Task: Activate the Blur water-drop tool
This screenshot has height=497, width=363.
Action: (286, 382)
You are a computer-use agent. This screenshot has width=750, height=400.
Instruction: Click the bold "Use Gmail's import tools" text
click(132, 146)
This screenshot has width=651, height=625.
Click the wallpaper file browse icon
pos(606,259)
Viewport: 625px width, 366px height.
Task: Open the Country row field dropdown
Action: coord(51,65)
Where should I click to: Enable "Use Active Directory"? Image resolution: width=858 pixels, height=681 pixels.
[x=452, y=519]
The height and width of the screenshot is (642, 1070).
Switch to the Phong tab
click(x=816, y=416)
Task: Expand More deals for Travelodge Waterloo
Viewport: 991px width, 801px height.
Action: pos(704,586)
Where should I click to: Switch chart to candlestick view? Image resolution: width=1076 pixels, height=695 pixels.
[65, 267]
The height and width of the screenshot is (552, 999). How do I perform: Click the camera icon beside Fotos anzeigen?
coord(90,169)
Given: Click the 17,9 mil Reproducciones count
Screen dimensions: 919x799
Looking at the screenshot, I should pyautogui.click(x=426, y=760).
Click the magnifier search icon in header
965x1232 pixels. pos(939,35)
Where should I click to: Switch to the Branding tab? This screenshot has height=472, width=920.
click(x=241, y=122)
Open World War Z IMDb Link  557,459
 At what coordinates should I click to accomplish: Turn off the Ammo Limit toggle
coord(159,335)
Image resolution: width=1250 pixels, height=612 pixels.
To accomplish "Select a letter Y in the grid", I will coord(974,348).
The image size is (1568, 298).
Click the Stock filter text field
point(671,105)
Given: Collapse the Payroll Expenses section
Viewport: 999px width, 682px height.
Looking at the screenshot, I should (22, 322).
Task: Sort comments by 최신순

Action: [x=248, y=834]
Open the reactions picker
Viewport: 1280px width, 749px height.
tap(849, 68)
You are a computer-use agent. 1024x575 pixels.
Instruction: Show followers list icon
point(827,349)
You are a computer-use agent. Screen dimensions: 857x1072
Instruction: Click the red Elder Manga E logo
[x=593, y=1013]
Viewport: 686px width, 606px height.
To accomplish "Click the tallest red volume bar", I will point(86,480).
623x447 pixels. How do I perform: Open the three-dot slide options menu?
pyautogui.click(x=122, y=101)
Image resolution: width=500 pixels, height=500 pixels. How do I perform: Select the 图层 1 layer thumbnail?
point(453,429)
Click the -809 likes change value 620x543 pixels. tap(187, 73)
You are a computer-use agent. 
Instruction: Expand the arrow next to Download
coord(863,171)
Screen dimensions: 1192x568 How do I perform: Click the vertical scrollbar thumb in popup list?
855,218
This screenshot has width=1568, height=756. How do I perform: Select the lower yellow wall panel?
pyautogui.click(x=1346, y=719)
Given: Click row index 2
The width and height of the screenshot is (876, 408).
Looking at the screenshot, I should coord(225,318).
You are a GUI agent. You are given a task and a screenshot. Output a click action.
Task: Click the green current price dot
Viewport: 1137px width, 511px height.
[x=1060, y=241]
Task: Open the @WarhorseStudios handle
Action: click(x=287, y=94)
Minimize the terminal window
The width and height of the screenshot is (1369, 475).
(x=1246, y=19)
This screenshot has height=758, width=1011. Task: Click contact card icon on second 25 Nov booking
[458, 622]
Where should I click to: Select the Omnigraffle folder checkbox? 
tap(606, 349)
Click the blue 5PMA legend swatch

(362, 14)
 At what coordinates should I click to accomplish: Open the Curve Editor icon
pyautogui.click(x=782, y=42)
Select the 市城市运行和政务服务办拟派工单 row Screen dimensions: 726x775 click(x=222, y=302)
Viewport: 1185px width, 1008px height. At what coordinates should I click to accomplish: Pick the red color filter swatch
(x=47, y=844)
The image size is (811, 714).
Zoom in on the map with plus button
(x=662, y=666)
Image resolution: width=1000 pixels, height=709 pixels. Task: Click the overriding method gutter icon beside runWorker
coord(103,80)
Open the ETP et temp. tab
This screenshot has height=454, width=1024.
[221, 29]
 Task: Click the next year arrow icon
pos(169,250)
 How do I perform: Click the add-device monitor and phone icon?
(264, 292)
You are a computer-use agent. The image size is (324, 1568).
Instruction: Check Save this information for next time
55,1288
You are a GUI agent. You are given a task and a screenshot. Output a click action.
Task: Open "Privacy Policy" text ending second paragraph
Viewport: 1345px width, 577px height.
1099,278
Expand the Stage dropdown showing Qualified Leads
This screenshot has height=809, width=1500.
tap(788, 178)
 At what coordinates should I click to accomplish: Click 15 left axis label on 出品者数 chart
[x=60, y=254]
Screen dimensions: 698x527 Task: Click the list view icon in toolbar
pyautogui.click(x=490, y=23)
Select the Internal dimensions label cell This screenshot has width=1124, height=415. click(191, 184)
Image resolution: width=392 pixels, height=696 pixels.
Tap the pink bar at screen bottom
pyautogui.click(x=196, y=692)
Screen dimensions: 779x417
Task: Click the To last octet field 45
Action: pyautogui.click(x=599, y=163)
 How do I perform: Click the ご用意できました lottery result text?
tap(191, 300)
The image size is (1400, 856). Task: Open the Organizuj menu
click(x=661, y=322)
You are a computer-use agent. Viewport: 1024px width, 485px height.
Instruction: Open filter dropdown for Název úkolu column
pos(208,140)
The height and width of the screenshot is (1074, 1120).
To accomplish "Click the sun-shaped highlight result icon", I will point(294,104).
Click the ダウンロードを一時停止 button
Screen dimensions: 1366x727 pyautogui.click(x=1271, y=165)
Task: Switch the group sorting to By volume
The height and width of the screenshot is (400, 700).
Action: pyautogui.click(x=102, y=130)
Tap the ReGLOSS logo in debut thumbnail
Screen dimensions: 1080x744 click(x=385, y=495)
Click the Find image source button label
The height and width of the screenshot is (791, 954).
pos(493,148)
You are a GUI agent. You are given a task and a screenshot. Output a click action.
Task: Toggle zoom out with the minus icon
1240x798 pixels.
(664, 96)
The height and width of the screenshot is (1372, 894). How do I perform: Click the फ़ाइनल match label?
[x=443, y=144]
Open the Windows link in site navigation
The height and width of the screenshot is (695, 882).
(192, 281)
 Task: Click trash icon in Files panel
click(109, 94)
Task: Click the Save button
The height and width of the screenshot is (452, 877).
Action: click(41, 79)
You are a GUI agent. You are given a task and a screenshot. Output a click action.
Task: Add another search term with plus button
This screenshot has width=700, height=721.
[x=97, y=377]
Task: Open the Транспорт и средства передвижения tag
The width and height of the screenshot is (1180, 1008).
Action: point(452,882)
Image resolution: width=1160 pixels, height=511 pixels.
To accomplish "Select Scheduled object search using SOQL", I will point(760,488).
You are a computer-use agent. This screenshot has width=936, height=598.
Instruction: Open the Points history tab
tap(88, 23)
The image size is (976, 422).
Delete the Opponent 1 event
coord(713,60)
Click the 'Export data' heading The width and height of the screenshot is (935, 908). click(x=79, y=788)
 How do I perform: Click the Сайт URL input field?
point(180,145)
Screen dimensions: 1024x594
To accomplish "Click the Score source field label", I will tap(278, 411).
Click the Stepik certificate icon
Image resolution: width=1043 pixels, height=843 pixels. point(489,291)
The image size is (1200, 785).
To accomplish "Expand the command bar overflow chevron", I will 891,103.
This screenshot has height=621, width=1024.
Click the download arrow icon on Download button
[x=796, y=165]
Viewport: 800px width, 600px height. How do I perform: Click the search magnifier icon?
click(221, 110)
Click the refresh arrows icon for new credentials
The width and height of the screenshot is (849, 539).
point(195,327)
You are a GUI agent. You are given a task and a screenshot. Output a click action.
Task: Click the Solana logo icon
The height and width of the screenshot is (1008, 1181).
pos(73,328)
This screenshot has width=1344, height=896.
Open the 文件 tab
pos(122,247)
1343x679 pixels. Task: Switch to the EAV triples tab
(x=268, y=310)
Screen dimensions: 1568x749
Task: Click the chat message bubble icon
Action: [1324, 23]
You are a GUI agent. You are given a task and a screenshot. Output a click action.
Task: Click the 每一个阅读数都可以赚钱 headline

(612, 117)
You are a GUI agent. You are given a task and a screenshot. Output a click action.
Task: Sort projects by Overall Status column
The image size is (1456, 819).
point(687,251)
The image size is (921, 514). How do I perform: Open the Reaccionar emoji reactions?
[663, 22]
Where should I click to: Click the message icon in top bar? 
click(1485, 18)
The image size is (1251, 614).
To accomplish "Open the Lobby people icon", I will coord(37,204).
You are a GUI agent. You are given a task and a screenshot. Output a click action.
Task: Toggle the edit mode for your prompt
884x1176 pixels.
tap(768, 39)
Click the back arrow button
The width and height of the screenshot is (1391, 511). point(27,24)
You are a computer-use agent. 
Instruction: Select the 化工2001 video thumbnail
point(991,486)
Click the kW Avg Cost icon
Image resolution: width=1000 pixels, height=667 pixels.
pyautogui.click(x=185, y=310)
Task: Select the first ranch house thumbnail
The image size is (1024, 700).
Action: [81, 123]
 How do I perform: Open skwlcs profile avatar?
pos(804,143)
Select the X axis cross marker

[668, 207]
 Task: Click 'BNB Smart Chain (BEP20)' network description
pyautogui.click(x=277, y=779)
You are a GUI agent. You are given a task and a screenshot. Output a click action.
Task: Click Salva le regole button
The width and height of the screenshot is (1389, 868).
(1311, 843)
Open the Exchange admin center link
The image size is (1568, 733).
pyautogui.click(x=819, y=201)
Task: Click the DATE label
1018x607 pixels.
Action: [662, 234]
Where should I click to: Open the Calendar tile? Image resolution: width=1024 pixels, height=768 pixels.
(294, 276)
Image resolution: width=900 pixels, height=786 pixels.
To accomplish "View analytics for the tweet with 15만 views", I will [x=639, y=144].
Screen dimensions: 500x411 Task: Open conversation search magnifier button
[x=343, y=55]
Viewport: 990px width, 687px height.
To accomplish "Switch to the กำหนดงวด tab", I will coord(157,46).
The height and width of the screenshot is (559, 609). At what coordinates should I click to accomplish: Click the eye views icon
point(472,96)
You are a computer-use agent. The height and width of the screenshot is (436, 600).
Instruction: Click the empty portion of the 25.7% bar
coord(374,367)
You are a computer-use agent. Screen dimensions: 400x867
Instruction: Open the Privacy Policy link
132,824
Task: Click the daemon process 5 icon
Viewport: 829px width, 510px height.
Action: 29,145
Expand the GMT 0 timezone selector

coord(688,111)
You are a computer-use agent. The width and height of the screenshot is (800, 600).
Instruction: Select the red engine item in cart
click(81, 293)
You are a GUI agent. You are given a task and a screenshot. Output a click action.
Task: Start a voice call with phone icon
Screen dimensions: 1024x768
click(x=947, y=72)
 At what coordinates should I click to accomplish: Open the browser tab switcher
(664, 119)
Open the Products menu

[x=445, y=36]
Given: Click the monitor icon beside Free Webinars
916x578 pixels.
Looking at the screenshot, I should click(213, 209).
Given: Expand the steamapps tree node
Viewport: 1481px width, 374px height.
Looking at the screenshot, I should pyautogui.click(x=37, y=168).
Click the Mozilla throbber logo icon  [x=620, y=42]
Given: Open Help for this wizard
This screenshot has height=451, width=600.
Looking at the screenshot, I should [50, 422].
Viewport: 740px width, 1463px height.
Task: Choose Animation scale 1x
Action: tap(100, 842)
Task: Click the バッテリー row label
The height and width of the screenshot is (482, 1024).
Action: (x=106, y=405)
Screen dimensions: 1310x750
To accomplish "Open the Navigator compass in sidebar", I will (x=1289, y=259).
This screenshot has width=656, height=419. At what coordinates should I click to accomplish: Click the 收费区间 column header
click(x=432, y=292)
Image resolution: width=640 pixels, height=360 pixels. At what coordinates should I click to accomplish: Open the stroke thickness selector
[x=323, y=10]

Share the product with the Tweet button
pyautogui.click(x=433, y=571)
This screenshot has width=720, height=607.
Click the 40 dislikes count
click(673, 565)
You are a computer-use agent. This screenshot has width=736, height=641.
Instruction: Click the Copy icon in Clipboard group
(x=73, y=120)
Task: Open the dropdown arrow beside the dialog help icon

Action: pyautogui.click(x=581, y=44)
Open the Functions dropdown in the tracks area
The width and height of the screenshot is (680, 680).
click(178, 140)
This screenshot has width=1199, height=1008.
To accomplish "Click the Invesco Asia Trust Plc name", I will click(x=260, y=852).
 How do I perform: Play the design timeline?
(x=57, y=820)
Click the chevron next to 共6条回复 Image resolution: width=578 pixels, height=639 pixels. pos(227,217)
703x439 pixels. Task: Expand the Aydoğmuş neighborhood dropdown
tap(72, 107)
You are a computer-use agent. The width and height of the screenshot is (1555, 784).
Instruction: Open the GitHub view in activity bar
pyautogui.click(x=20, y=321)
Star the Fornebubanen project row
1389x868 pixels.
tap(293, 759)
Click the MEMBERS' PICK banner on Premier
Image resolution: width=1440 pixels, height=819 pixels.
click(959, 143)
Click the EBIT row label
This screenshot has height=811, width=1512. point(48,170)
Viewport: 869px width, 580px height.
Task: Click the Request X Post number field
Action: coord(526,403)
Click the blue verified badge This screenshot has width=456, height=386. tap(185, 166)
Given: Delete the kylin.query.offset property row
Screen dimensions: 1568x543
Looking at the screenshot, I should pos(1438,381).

= About this exercise =
From the data above, copy every line where "will" appears.

= Output of the exercise =
To accomplish "Select a letter Y in the grid", I will coord(974,348).
To accomplish "Click the tallest red volume bar", I will point(86,480).
To accomplish "Click the sun-shaped highlight result icon", I will point(294,104).
To accomplish "Select Scheduled object search using SOQL", I will point(760,488).
To accomplish "Click the Score source field label", I will tap(278, 411).
To accomplish "Expand the command bar overflow chevron", I will 891,103.
To accomplish "Open the Lobby people icon", I will coord(37,204).
To accomplish "View analytics for the tweet with 15만 views", I will [x=639, y=144].
To accomplish "Switch to the กำหนดงวด tab", I will coord(157,46).
To accomplish "Open the Navigator compass in sidebar", I will (x=1289, y=259).
To accomplish "Click the Invesco Asia Trust Plc name", I will click(x=260, y=852).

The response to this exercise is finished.